On Thu, Apr 8, 2010 at 10:50 AM, Paul Lathrop <[email protected]>wrote:

> On Thu, Apr 8, 2010 at 10:45 AM, Thomas Bellman <[email protected]>
> wrote:
> > Dan Bode wrote:
> >
> >> I would prefer if puppet ran the sync. It would be nice to receive
> puppet
> >> events for any changes made via rsync (essentially reports of which
> files
> >> change, this would require that it is implemented in ruby).
> >>
> >> I can see from reading the man page that there is a --dryrun call that
> >> could be used to determine rather rsync should be run or not. Is this
> >> reasonable to run this to determine if Puppet should run? or is that too
> >> slow?
> >
> > Problem is, once you get file trees that have several tens of thousands
> > of files in them, just traversing the tree to see which files are there
> > and ought to be transfered can take a while.  When the target tree is
> > already up to date, rsync --dry-run doesn't go any faster than without
> > --dry-run.
> >
> > The time taken doesn't matter much when Puppet is doing its automatic,
> > unattended runs, but when you have made a change to your manifests and
> > want to make a manual test run from an interactive shell, you don't want
> > to wait an extra ten or fifty seconds just to see that you misspelled a
> > package name...
>
> True, but this is one place where --tags really shines.
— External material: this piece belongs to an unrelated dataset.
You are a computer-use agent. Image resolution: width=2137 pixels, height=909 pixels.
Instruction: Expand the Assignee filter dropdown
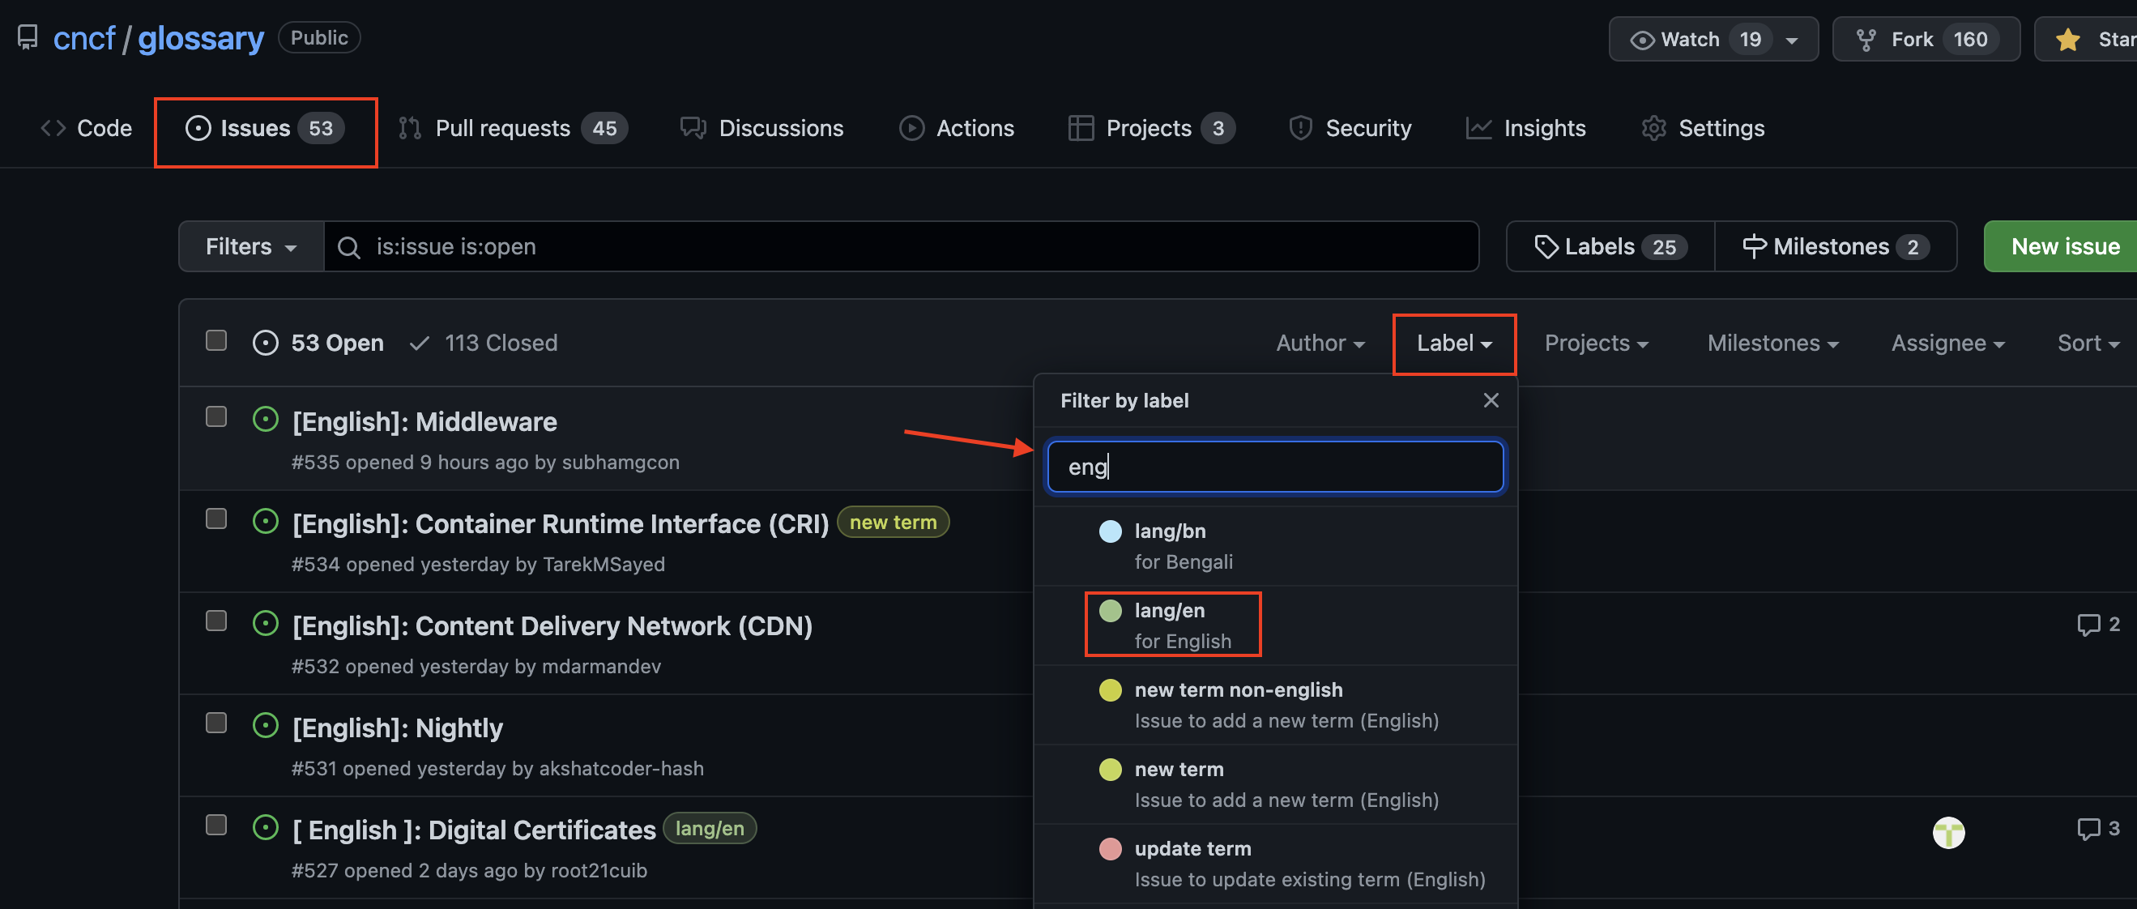tap(1949, 342)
Our manifest
> have reached the level of complexity where we *need* to use --tags for
> iterative debugging.
>

So I rarely use tags for iterative debugging, simply because I dislike the
behavior when Resource A is tagged "foo" and requires Resource B which is
not tagged "foo"

I'd use them a lot more if we could have an optional flag for automatically
pulling in requires that aren't tagged with the specified tag.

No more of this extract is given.